*WORK TASK*: Take every line in the entries that includes the word "page" and copy it.

*DATA RECORDS*:
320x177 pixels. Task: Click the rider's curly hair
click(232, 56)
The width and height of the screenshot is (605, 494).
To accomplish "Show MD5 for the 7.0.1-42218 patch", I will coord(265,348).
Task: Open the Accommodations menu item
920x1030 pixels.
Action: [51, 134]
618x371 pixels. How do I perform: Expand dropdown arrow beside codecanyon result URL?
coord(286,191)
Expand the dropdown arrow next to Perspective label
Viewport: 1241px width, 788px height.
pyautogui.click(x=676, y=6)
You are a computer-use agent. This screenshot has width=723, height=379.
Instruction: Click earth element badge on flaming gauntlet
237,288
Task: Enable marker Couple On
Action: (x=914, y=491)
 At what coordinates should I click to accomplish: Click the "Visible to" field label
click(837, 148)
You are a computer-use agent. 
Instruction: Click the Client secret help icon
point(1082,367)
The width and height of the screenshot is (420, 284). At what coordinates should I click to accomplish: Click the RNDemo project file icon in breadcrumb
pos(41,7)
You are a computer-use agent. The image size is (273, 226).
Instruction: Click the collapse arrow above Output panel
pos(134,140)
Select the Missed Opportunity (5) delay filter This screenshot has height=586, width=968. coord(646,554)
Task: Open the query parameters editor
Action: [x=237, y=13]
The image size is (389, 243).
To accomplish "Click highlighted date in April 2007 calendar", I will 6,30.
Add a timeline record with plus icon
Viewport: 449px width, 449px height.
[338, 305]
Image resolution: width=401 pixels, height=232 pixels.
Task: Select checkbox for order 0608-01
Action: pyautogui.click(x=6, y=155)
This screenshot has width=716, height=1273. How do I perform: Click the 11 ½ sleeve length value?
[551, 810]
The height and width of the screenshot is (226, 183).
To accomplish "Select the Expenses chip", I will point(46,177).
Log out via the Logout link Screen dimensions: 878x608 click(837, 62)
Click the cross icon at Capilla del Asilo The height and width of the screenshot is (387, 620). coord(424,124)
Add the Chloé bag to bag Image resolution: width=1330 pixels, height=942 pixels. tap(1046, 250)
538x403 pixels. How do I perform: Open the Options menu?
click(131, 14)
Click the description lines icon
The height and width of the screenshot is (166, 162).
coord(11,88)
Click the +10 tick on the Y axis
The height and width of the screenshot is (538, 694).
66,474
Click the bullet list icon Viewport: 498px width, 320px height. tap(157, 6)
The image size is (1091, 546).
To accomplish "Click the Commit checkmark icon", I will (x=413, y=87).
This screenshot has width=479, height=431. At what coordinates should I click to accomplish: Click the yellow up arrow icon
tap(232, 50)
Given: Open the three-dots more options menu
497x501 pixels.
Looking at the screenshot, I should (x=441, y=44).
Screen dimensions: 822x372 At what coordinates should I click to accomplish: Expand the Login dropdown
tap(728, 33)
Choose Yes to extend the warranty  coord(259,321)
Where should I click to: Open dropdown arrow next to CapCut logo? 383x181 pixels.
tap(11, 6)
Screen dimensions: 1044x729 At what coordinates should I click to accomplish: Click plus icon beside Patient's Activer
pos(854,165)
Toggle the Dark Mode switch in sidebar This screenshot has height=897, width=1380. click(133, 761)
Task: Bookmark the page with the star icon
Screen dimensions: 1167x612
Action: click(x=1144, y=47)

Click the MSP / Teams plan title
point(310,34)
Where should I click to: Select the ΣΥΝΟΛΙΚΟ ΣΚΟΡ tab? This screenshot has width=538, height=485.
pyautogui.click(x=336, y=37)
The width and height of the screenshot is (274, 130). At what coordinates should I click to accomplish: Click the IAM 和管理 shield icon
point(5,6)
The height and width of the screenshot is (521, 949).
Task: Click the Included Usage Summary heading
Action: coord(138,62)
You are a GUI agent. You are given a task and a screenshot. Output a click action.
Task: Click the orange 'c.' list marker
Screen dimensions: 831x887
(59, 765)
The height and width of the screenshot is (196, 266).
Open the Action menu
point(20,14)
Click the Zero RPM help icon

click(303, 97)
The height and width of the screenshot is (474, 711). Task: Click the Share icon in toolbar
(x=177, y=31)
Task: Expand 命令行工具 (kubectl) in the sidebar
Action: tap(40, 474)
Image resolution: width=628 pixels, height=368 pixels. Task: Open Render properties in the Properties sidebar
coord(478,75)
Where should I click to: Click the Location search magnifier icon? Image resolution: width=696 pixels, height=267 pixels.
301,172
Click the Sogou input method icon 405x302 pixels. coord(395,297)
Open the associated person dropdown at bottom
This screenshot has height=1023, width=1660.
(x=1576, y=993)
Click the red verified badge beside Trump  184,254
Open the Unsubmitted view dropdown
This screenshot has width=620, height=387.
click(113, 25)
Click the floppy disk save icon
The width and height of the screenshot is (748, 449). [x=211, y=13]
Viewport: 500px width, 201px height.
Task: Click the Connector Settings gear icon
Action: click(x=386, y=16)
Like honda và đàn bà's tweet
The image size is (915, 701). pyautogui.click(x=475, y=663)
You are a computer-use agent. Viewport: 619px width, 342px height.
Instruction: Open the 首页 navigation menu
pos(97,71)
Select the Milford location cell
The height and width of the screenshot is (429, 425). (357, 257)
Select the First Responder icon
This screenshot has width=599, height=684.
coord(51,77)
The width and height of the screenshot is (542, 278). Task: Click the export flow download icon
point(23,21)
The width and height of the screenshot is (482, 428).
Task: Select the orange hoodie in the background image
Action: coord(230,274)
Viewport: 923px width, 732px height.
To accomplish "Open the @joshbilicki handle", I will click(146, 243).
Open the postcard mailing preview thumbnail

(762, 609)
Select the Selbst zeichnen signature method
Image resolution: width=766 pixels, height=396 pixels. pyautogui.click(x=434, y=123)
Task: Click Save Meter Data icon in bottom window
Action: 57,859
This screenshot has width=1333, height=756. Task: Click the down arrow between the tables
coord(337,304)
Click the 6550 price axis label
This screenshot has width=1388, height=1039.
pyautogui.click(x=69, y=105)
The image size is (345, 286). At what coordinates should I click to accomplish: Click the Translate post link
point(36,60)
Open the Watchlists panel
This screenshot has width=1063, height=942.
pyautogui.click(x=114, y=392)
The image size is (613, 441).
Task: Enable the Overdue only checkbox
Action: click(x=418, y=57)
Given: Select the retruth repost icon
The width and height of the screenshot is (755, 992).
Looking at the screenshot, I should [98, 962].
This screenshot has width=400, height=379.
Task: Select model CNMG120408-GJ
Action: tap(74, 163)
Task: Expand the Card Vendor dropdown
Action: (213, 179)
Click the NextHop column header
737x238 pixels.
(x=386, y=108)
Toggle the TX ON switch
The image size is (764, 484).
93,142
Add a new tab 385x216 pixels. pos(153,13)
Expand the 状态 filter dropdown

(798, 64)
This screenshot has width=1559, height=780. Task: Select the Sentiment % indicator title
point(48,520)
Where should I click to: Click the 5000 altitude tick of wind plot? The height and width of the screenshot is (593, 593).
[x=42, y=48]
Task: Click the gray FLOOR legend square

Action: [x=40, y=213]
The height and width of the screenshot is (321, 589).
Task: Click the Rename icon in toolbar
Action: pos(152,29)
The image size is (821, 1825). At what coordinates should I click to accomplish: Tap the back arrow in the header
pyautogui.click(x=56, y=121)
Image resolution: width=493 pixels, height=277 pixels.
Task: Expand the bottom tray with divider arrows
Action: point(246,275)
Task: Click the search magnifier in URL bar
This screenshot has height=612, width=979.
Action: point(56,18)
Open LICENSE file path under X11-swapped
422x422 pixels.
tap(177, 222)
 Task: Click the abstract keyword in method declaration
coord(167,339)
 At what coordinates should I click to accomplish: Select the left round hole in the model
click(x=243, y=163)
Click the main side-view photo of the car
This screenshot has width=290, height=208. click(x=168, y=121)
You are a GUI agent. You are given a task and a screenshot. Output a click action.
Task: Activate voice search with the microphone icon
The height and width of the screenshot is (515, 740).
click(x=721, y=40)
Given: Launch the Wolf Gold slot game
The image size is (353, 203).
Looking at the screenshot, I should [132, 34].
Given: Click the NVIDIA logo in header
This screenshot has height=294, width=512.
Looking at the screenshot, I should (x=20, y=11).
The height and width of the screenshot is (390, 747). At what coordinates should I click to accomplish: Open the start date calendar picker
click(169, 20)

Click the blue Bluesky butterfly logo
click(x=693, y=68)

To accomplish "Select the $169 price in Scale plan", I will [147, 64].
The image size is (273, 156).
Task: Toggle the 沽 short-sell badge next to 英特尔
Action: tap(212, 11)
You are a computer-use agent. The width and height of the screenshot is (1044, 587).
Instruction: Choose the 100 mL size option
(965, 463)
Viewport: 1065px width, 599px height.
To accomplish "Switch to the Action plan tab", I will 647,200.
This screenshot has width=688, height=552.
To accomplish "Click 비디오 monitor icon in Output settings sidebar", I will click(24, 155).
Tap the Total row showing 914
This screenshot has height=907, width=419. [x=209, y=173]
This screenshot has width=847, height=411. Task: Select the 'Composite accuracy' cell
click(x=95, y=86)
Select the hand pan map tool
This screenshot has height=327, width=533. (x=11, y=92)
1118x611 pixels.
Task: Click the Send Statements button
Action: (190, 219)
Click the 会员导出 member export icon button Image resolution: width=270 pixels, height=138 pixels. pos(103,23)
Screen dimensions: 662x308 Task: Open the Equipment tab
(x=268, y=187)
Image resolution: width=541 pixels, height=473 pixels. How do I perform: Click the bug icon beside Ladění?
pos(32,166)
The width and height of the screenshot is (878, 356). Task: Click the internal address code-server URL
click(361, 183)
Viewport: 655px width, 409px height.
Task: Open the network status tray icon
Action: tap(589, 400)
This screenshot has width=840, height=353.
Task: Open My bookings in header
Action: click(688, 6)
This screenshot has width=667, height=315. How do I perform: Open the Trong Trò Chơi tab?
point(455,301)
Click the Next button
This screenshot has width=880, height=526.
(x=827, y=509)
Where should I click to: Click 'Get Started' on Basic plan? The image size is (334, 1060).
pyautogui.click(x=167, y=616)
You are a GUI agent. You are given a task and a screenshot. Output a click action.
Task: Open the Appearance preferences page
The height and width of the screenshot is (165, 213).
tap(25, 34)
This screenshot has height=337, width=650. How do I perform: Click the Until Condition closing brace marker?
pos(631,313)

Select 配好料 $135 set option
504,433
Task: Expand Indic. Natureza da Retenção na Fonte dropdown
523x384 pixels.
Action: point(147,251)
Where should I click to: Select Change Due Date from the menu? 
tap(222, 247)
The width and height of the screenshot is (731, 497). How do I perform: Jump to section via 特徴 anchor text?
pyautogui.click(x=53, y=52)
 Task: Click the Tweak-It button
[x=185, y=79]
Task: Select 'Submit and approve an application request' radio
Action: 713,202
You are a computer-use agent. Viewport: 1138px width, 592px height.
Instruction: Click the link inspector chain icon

*EXERCISE ANSWER*:
Task: Bookmark the page with the star icon
Task: Open the Appearance preferences page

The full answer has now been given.